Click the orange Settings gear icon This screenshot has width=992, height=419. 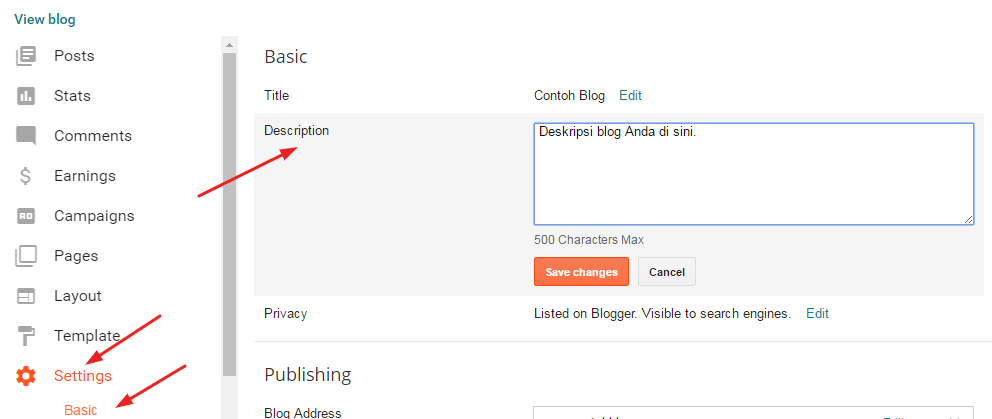click(x=26, y=376)
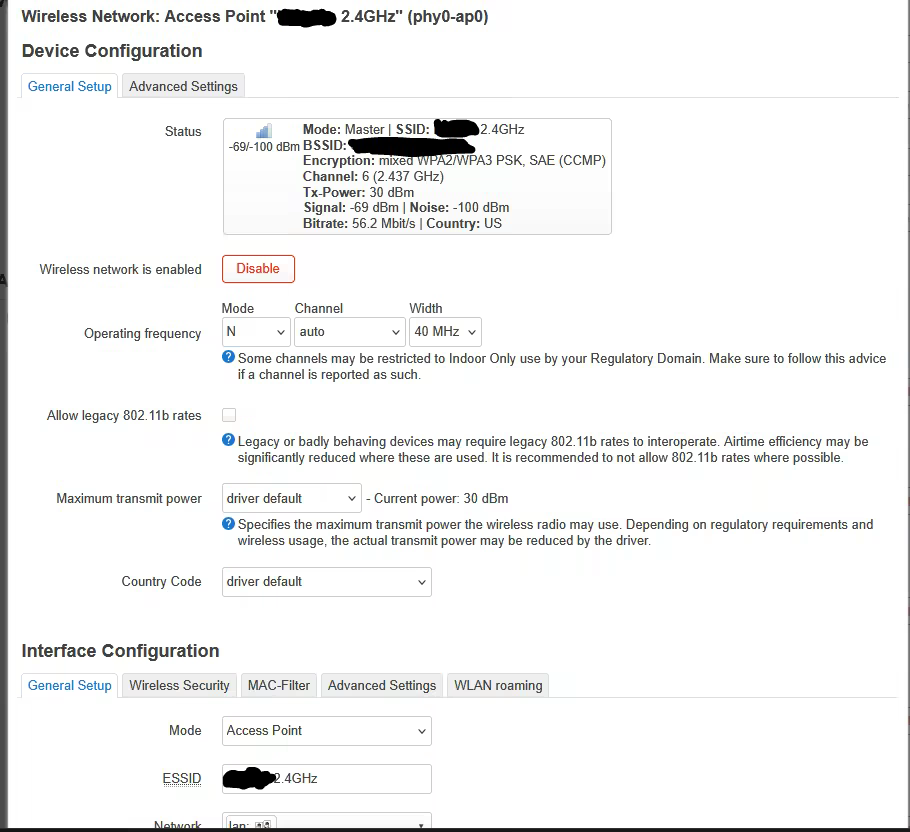Select Interface Configuration General Setup tab

tap(70, 685)
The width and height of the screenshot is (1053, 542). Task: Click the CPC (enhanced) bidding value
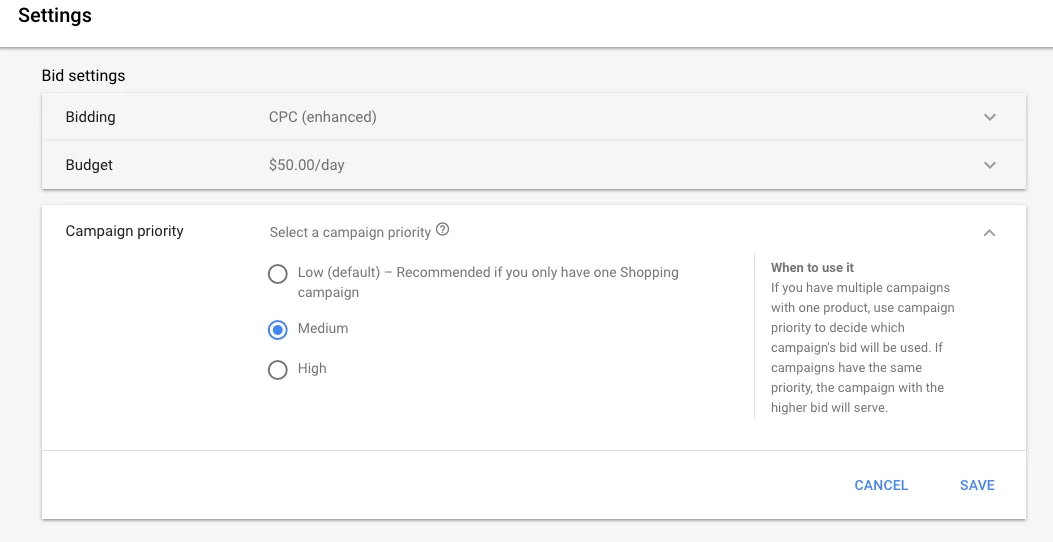click(322, 117)

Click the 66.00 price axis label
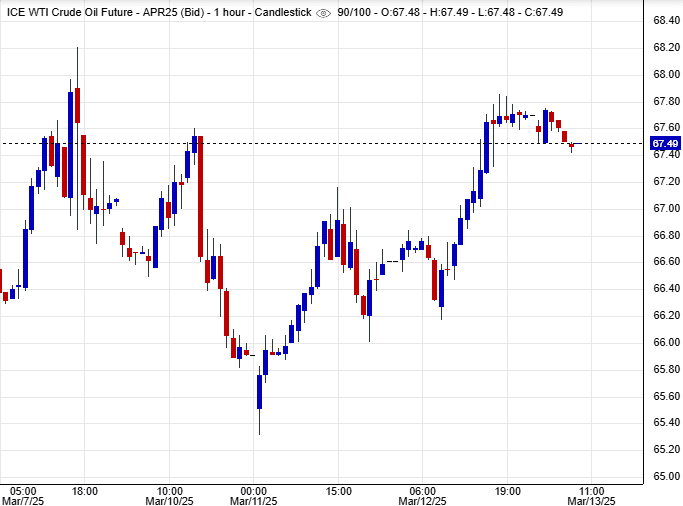tap(666, 342)
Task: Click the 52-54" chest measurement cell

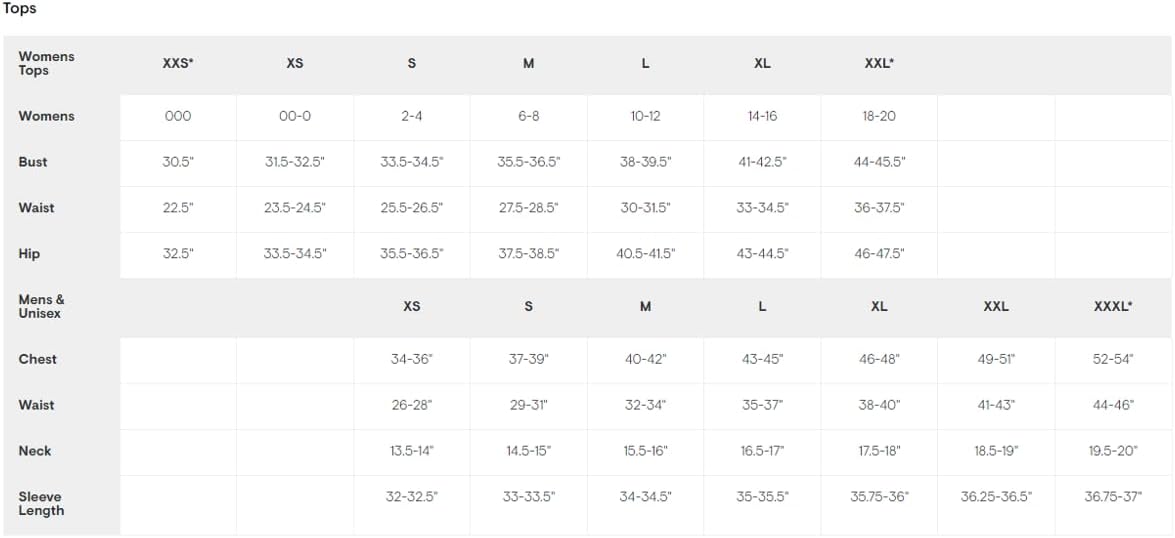Action: 1113,359
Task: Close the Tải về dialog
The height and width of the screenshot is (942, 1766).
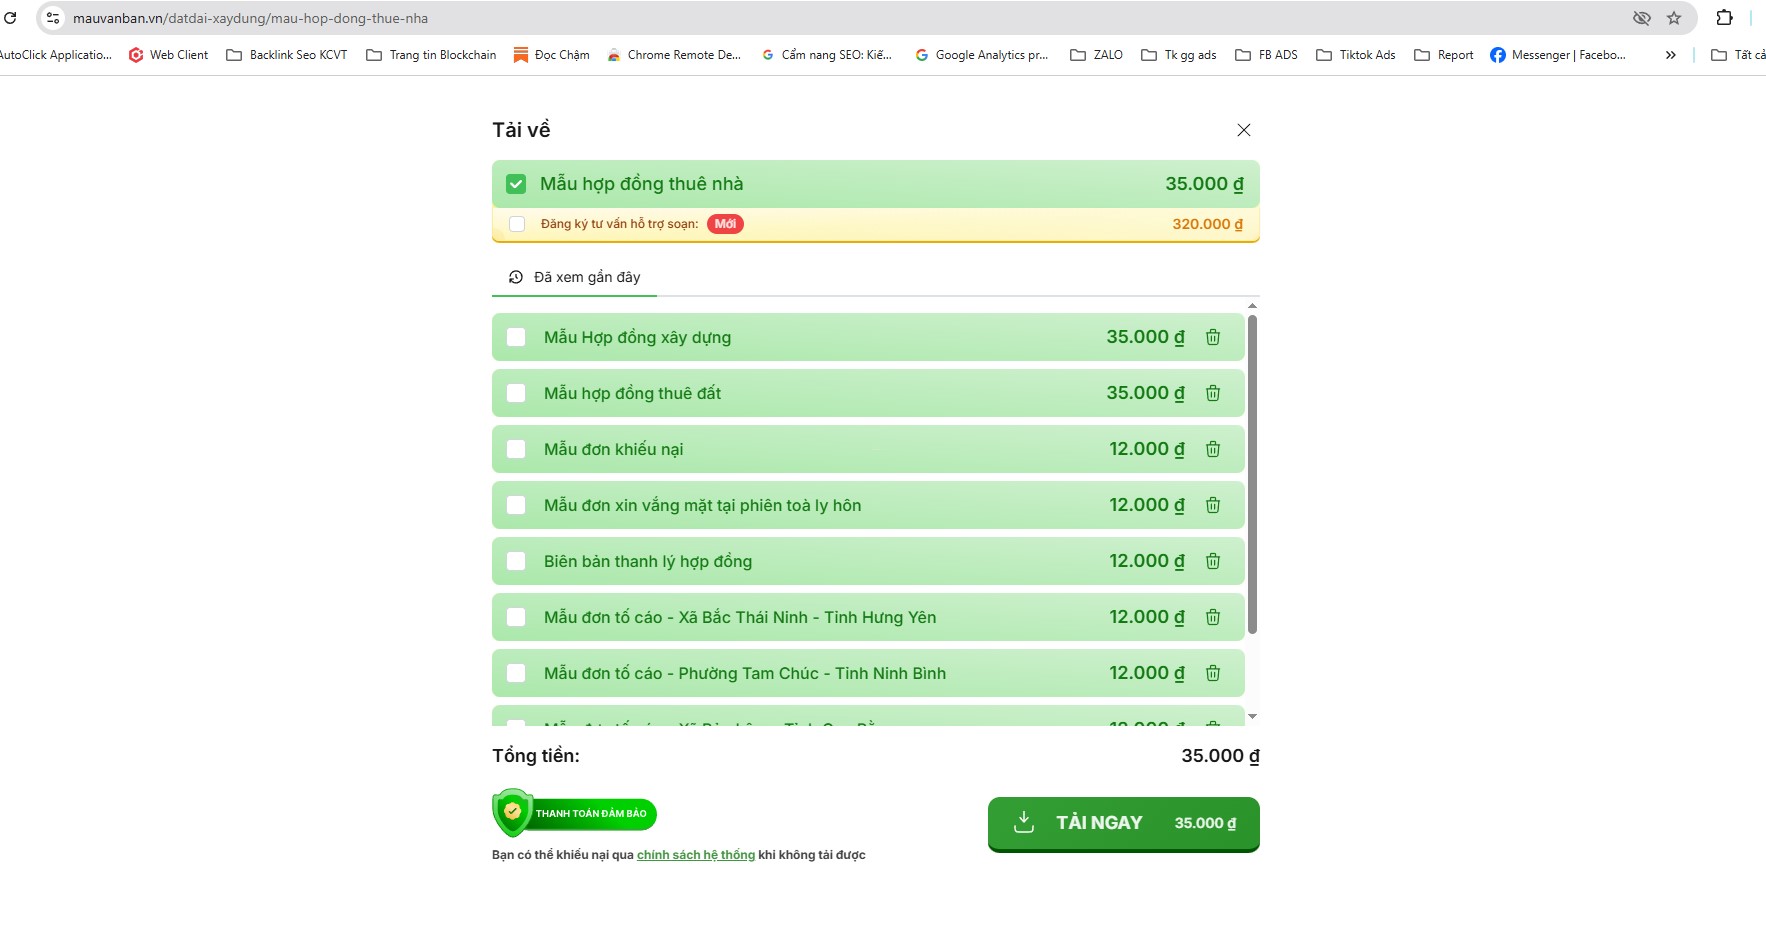Action: (1243, 130)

______________________________

- Instructions to follow
Beginning with the line that contains "chest measurement cell" and ending with the final line of the listing, return each line exactly. Omit all pictures.

- Problem solution
Task: Click the 52-54" chest measurement cell

Action: 1113,359
Task: Close the Tải về dialog
The height and width of the screenshot is (942, 1766).
Action: (1243, 130)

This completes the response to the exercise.